Texas Agriculture Commissioner Todd Staples says the state’s farm and ranch industries would greatly benefit if President Barack Obama lifted the decades-old Cuban trade embargo to allow open commerce between the two countries. The United States annually exports to Cuba $715 million in agriculture products and Staples says about $80 million to $90 million of that comes from Texas. The Temple Daily Telegram reports Staples said he wants Obama to expand on his recent memorandum calling for loosened travel restrictions between the two countries. He’d wants the U.S. to allow Cubans to visit more often to experience agriculture operations and he’s calling for Texas-based air service direct to Cuba.

RadioShack says it’s expanding its online electronics trade-in program to 4,400 company-owned stores across the country. Under the program, customers of the Fort Worth-based electronics retailer can apply the value of old products to new purchases. It says eligible electronic devices must be able to power on and include mp3 players, wireless phones, gaming systems, digital cameras and others. A valid ID is necessary for a gift card exchange.

A group of nursing homes in California and Texas will pay up to $450,000 to employees who claimed discrimination for speaking Spanish at work. A federal judge in Los Angeles has ordered Skilled Healthcare Group and several related nursing facilities to pay as many as 53 workers and offer them English classes. The decree comes after a janitor at Royalwood Care Center in Torrance, California, said he was fired in 2002 for speaking Spanish at work. The decree requires the facilities to pay $180,000 to 53 employees in California and Texas and additional money to those who take English classes. It also requires them to provide training on equal employment and diversity. Skilled Healthcare Group’s subsidiaries own facilities in California, Kansas, Missouri, New Mexico, Nevada and Texas.

Valero Energy says it has closed the deal on all but one of the seven ethanol plants it’s purchasing from Verasun Energy. San Antonio-based Valero submitted a successful bid of $477 million last month for Verasun. Secured lenders submitted credit bids for the remaining Verasun facilities. Verasun filed for Chapter 11 bankruptcy protection after tightening credit markets snapped the lifeline it needed to weather the swings in corn and fuel prices. Valero spokesman Bill Day says its new biorefineries in Aurora, South Dakota and Charles City, Fort Dodge and Hartley in Iowa are already operational. He says Valero’s completed its purchase of Verasun’s Albert City, Iowa, biorefinery and plans to have it operational in about a month. He says an idled plant in Welcome, Minnesota, will take a while to get running, and Valero has yet to finalize its purchase of a plant in Albion, Nebraska. The deal also included a development site in Reynolds, Indiana.
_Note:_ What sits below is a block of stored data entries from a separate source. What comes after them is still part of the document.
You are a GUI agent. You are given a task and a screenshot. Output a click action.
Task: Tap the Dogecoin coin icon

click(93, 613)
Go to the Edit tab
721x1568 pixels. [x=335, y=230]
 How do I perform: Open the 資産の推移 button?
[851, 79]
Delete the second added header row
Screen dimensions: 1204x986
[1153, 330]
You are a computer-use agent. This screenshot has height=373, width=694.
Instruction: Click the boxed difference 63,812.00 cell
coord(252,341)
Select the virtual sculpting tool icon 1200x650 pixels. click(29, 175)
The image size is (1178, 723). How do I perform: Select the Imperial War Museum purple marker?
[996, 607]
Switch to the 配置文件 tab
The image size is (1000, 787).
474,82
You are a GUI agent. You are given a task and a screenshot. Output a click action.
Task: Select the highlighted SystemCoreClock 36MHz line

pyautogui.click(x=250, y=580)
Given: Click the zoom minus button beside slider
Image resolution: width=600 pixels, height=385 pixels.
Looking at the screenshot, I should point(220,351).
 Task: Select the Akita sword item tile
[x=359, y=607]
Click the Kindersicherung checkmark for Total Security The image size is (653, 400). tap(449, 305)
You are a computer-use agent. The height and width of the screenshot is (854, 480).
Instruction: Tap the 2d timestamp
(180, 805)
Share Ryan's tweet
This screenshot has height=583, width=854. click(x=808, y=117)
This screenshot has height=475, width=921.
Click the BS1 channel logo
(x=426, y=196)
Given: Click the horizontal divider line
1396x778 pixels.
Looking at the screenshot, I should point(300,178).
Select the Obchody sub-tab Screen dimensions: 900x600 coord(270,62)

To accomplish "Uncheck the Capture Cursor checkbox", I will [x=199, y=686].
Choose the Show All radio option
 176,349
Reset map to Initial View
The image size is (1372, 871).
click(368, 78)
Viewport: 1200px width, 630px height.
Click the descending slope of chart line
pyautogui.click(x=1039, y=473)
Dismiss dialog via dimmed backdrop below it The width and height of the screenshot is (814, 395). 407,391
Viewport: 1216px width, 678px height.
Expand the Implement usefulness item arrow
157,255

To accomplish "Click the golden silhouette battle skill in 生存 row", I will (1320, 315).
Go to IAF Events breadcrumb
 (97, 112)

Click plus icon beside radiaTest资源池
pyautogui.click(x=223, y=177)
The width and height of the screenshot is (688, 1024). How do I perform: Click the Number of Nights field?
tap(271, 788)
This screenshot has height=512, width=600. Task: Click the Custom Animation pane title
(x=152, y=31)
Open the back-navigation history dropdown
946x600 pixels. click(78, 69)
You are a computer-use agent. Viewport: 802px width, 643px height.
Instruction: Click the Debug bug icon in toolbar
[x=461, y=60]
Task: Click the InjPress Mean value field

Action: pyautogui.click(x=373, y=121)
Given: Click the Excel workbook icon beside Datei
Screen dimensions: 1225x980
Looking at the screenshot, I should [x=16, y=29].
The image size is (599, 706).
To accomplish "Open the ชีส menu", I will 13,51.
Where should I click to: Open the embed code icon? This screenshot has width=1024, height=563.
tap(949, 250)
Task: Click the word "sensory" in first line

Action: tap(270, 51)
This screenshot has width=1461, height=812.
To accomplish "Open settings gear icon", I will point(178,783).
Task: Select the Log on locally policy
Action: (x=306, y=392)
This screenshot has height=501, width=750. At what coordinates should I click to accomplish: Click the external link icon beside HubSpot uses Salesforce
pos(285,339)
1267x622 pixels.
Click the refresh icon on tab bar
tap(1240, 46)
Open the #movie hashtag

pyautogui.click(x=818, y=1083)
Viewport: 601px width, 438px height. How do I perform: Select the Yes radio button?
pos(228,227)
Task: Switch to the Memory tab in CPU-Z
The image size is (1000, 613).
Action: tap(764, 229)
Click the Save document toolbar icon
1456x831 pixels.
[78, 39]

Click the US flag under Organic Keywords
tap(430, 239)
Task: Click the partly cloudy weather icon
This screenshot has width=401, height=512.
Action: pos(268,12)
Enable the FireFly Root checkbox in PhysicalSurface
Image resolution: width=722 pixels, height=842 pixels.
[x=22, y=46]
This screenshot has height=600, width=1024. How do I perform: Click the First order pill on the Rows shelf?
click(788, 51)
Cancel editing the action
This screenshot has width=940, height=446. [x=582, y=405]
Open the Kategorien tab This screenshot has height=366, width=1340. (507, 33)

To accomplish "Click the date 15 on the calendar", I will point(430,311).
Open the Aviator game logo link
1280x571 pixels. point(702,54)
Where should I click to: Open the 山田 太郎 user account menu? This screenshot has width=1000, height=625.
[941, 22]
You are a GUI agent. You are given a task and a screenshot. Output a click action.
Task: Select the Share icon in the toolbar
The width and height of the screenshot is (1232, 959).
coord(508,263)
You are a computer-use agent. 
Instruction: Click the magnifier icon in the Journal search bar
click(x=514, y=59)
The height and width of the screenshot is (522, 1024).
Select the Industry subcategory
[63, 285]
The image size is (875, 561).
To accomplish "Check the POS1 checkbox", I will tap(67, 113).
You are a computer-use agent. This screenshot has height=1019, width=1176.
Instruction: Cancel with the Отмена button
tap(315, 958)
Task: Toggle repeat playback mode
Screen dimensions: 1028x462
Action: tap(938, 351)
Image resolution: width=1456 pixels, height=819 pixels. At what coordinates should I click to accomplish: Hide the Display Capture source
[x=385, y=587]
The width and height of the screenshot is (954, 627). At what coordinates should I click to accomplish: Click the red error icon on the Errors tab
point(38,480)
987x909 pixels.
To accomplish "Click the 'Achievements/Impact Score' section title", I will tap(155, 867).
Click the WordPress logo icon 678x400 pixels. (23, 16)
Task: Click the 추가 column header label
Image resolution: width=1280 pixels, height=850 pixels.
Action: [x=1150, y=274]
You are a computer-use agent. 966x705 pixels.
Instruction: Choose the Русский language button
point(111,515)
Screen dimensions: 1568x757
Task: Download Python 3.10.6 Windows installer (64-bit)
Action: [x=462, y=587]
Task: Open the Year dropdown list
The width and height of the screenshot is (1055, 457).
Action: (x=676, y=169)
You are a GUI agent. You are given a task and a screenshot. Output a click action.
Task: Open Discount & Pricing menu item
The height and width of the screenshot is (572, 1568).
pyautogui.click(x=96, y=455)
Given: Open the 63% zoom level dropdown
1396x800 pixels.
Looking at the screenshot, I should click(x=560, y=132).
A Texas-based company will be closing its Meadow Gold dairy plant in Lincoln, costing about 60 people their jobs. Dean Foods spokeswoman Marguerite Copel in Dallas confirmed the closing to the Lincoln Journal Star but did not give a firm date or provide other information. She did not immediately return a call from the Associated Press. The plant produces milk and other dairy goods, bottled water and juices. Dean Foods’ milk and dairy products are sold under several brand names, including Alta Dena, Berkeley Farms, Creamland, Gandy’s, Garelick, Land o’ Lakes, Mayfield and Purity. Dean reported net sales of $12.5 billion in 2008.

The online invitations startup Socializr will now let users manage their events from sites like Facebook, MySpace, Evite and Meetup. Socializr comes from Jonathan Abrams, who founded Friendster, one of the first social networks on the Internet. Abrams says the new feature is “useful to anyone who ever goes to any events or receives event invitations.” With the launch of Event Connect, users can check all their event calendars in one place, without having to log in separately to other accounts. They simply attach those accounts to Socializr. They can also add photos from sites like Flickr from Yahoo and Picasa from Google.